You can learn a lot from a dog. Much more, it would appear, than you can from a Mock Turtle.

Sorry, Lewis Carroll. Happy to do things without a porpoise after all.



Janka has much to teach me.

Tuesday, 25 September 2012

Shakespeare at 14, Joyce at 60

It’s extraordinary how many self-appointed experts claim that what modern education needs is a proper grounding in the basics. You know. Shakespeare. Dickens. To say nothing of fractions. And dates in history.

Pontificating politicians from across the political spectrum make this claim. Pundits of the right unsurprisingly proclaim it, but to my disappointment so do people who ought to know better on the left.

In my view, those who feel kids ought to learn dates lack a fundamental quality for the study of history: a memory. They’re obviously incapable of recalling their schooldays and the murder of memorising dates, particularly at an age when dates are things you crave for not things you learn by rote. A sense of chronology is useful in history, but you could probably work out that the Second World War came after the First without precise knowledge of the dates of either.

The study of fractions is even more ghastly. Who on earth has ever needed to know, outside a classroom, what 4/17 of anything was? The only time you ever get anywhere near this kind of division is when you’re cutting up a cake and, hey, all you do is cut the slices small so it goes round with some left over for the greedy ones.

And it’s just as bad with literature. Great books? Oh, you mean Dickens? Or Shakespeare? I bet you the Bard would be mortified (if he weren’t already dead) at the idea of nearly twenty generations of kids being bored mindless by great chunks of incomprehensible blank verse. What fourteen-year old know or cares what it means to make your quietus with a bare bodkin?

A really inspirational teacher can bring all this stuff to life. I remember my boys quoting chunks of Macbeth to each other, at home. Forsooth. It was the most striking testimony to a fine teacher. But such teaching is rare and most kids leave school convinced that there is nothing duller than Shakespeare, except perhaps Dickens.

It’s curious, however, that there comes a time in life when you can suddenly discover a taste for all these things. I read James Joyce’s Portrait of the Artist as a Young Man when I was about sixteen and was fascinated by it, as well as appalled by the description of hell. I switched to Ulysses. Utterly turgid. Stream of consciousness? It left me unconscious within minutes.
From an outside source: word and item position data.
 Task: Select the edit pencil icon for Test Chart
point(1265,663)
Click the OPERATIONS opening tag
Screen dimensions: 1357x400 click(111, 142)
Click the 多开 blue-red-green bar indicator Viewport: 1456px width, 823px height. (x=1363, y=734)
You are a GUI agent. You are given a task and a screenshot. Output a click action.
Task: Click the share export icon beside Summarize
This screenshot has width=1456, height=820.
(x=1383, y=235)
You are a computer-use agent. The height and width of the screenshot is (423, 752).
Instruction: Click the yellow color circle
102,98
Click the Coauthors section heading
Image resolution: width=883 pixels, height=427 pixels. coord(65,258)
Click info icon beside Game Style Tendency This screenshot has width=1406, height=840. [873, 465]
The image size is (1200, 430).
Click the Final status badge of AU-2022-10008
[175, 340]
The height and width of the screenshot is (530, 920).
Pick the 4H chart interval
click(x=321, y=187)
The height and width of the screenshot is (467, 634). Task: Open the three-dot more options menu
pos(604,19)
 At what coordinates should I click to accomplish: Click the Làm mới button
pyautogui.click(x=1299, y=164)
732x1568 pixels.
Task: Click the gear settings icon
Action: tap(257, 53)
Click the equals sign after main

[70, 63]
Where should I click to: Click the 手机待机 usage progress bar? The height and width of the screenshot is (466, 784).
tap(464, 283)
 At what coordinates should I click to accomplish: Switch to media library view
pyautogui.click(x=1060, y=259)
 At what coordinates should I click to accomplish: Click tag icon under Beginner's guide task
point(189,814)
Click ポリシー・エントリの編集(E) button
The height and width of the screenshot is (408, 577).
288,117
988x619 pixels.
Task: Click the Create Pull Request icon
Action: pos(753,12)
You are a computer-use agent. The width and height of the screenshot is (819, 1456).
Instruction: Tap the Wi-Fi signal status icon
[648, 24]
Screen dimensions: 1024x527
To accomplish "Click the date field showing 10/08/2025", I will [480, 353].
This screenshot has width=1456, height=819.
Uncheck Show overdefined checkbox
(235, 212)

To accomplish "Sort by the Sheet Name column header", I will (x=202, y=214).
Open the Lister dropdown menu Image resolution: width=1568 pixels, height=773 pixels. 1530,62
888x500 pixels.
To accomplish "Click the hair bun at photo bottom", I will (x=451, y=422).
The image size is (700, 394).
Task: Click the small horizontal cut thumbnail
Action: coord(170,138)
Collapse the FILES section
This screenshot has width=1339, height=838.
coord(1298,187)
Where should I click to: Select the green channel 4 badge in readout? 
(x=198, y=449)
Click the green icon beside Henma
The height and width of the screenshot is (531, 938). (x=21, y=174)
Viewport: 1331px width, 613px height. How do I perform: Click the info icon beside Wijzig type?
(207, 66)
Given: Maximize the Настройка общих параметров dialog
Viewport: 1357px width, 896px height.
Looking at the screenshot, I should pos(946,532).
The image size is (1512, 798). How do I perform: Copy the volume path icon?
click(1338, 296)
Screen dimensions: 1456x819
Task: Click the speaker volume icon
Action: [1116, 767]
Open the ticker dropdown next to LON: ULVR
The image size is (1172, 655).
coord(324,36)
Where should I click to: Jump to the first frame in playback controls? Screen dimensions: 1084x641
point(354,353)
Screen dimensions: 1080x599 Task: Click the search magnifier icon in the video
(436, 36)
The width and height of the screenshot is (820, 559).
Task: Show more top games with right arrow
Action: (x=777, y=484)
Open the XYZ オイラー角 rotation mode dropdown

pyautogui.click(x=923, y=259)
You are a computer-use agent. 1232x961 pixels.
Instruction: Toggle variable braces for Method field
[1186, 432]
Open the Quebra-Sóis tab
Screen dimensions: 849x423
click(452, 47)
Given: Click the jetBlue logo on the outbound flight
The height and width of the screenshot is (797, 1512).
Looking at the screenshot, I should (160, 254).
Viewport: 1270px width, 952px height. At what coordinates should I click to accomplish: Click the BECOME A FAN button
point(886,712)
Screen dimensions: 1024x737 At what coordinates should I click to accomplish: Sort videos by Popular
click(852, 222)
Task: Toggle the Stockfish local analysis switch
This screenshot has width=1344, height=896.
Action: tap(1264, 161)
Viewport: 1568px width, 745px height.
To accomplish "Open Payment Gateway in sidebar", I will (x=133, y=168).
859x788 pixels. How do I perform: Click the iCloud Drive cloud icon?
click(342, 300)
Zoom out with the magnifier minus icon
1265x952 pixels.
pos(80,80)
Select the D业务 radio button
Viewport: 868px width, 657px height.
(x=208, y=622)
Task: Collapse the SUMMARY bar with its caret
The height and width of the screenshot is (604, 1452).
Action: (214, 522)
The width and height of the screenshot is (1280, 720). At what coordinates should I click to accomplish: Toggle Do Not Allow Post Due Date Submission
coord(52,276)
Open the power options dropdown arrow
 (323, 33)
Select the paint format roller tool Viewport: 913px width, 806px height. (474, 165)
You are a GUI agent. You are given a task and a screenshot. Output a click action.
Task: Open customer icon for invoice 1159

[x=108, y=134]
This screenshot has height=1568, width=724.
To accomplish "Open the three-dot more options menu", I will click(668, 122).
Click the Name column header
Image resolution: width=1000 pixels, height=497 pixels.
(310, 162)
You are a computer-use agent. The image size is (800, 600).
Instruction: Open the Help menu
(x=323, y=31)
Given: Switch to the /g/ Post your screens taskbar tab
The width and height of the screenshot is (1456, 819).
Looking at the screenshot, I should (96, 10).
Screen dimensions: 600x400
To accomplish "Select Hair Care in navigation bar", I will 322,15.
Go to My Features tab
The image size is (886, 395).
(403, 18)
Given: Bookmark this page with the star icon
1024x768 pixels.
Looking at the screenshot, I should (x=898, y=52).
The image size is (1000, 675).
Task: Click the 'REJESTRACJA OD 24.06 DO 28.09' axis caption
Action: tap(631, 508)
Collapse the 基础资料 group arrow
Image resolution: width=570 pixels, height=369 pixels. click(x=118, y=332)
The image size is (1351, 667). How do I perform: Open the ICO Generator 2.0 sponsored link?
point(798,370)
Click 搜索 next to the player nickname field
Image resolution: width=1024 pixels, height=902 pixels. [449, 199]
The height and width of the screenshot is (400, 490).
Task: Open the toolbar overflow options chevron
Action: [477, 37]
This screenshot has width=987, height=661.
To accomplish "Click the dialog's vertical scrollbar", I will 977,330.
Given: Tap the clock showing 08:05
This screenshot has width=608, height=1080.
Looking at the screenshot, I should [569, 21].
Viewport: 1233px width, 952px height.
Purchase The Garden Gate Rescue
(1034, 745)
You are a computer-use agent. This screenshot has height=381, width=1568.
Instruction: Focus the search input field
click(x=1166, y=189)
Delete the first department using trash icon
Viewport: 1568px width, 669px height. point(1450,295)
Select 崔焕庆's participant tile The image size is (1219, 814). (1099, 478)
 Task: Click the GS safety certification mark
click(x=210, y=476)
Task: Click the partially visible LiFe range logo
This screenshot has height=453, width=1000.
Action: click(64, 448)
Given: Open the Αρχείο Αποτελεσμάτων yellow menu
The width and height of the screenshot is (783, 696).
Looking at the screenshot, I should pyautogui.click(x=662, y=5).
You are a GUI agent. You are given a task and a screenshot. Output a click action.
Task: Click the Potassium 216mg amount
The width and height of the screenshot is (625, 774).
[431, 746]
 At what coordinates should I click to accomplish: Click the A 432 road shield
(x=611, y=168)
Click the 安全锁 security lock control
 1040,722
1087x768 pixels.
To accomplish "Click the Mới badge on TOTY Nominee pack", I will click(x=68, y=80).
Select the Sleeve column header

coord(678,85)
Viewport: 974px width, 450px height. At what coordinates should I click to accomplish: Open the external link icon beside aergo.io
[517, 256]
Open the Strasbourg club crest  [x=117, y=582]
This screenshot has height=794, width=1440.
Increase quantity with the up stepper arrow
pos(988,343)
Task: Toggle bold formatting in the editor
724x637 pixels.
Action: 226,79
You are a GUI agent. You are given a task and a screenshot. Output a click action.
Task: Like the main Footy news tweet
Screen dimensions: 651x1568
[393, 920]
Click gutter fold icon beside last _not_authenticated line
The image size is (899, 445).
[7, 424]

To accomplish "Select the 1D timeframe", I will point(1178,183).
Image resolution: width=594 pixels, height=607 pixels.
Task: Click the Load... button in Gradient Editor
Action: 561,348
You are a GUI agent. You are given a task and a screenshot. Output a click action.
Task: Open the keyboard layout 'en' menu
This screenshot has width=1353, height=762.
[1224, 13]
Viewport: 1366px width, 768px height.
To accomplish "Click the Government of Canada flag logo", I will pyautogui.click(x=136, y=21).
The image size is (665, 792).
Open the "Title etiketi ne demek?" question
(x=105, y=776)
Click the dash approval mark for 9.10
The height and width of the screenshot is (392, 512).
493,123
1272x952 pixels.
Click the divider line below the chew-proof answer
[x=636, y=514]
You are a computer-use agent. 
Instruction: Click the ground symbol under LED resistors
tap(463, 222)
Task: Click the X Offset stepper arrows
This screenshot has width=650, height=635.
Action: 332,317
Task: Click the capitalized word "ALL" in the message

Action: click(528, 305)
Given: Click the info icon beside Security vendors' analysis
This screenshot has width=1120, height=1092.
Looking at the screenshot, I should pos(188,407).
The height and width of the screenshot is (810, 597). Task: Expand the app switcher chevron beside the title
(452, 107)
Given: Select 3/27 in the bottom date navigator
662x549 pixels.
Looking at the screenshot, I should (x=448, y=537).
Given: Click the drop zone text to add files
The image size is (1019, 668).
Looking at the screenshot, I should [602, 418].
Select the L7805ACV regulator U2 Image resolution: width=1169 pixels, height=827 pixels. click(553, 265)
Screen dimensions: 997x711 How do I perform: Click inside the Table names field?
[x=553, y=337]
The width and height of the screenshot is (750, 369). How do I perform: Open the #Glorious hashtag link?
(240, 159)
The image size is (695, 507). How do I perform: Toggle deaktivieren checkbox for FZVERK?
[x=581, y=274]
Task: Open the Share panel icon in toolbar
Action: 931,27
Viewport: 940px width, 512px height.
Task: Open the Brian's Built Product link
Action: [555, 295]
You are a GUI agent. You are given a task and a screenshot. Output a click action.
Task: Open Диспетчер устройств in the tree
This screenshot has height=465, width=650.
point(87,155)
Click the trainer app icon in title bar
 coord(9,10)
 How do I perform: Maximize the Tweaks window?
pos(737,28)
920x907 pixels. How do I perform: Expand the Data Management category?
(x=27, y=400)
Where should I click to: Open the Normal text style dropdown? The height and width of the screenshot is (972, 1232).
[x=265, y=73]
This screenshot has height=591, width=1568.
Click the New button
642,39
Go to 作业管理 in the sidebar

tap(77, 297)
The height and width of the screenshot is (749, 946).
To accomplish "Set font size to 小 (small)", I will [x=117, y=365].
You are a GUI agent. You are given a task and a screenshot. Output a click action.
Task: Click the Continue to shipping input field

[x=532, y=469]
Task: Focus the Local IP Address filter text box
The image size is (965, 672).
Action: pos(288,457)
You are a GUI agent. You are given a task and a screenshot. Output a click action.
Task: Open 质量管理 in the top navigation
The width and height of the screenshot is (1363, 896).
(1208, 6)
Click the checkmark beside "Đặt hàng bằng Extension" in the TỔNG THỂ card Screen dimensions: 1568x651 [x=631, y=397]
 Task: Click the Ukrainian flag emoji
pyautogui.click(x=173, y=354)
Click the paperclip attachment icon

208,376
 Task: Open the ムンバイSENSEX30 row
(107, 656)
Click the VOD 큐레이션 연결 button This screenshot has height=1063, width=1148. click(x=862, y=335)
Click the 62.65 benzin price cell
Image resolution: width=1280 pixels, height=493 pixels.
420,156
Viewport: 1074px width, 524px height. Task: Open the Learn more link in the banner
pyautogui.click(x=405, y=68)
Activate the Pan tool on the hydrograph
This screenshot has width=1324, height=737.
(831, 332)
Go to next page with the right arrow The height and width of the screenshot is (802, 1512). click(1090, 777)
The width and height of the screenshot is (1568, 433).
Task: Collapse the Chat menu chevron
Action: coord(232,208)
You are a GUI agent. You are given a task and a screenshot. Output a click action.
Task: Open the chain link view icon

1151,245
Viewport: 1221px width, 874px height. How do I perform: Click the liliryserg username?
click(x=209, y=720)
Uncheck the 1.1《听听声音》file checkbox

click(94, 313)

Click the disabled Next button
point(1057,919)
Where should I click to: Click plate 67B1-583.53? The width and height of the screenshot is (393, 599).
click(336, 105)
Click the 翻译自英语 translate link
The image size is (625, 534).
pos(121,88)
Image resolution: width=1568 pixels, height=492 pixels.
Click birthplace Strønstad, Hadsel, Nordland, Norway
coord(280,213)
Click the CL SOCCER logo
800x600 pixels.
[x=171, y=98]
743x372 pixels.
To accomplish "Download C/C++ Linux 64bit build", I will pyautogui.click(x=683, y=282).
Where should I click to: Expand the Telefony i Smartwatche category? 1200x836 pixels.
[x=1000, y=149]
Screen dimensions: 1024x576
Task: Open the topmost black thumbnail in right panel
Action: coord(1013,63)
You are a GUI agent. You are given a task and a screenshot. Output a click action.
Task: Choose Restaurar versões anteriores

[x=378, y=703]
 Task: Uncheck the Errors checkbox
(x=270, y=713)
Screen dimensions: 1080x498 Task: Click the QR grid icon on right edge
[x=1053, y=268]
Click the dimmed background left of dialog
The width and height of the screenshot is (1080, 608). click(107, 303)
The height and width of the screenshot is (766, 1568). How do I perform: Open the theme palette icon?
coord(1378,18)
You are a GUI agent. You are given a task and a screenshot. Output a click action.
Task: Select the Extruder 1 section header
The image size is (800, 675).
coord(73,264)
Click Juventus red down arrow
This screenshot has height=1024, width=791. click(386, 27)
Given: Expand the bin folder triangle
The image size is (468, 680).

And that view stuck with me for over four decades. Until a couple of weeks ago when I downloaded an audio version of the book. What a fabulous novel! A pace that just whips along. Writing full of humour and charm. A real delight.

I had to get the Kindle version too so that I could check up on some of the material and it’s as much fun to read as to listen to. Turgid? You’ve got to be kidding.


That fine Dublin fellow Joyce.
Worth waiting to get to know
But Ive realised all that as I approach my sixtieth birthday. Trying to foist Ulysses on me in my teens would have put me off completely. 


What we need to communicate to teenagers is simply a desire to read anything at all, a sense that there’s pleasure in it. And let them read what they like. Pride and Prejudice if they want, Harry Potter if they prefer.

So why is there this deadly consensus that we need to force kids to deal with the classics at a time when they have no interest in them? Why impose on them what we found deadly when we were their age? Why do we think that what we hated is good for others?

But here we’re at the central question of power in society. It’s wielded by people who have little feeling for other people’s concerns.

And the worst of it? Some of them get into positions of power precisely because they share those concerns and want to help. Somehow it’s the very fact of holding power that drives the fellow-feeling out of them.

My message? Wake up. Don’t tell others what they should be doing, particularly if you wouldn’t be prepared to do it yourselves.

And, in particular, stop forcing Shakespeare on fourteen-year olds. Let them decide when they want to get to know classic writing. Even if they only meet Joyce at sixty.